Contrax is a JAX-native systems, control, simulation, and estimation library with MATLAB-familiar names at the API surface and JAX-first behavior underneath.

The core idea is simple: controller design should live in the same JAX program as the rest of the model. Linearization, simulation, batching, and differentiation should compose instead of being split across separate tools.
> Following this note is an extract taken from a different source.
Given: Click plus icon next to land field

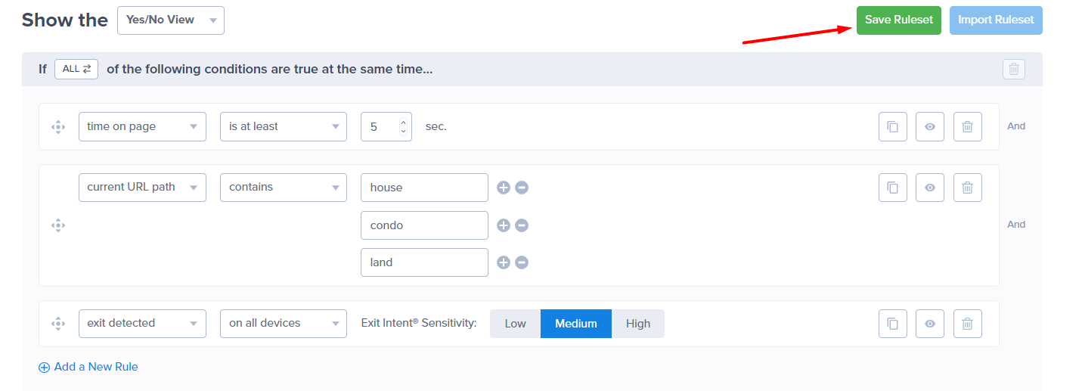Looking at the screenshot, I should tap(504, 262).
  • dare is the most mature Riccati solver path in the library
  • care is supported and validated, but less benchmarked than dare
  • continuous simulate() uses Diffrax behind a narrow Contrax-shaped surface

One Shared Loop

Closed-loop overview showing controller, plant, estimator, and the Contrax workflow around them
The core Contrax idea: keep the model, controller design, simulation, and estimator on one shared state-space story instead of splitting them across separate tools.

Why Contrax

Contrax is built for workflows such as:

  • differentiating through lqr() and closed-loop simulation
  • linearizing nonlinear dynamics directly into state-space form
  • vmapping controller design across operating points
  • keeping design and validation inside one compiled objective
Gradient descent through a differentiable Contrax LQR loop, showing a pendulum trajectory improving over 50 gradient steps

50 gradient steps through ss → c2d → lqr → simulate. The pendulum settles faster as the cost weights are tuned automatically.

import jax

jax.config.update("jax_enable_x64", True)

import jax.numpy as jnp
import contrax as cx

A = jnp.array([[1.0, 0.05], [0.0, 1.0]])
B = jnp.array([[0.0], [0.05]])
SYS = cx.dss(A, B, jnp.eye(2), jnp.zeros((2, 1)), dt=0.05)
X0 = jnp.array([1.0, 0.0])


def closed_loop_cost(log_q_diag, log_r):
    Q = jnp.diag(jnp.exp(log_q_diag))
    R = jnp.exp(log_r)[None, None]
    K = cx.lqr(SYS, Q, R).K
    _, xs, _ = cx.simulate(SYS, X0, lambda t, x: -K @ x, num_steps=80)
    return jnp.sum(xs**2)


objective_and_grad = jax.jit(jax.value_and_grad(closed_loop_cost, argnums=(0, 1)))
cost, grads = objective_and_grad(jnp.zeros(2), jnp.array(0.0))

That is the central Contrax story: control primitives that behave like ordinary JAX building blocks instead of sealed-off toolbox calls.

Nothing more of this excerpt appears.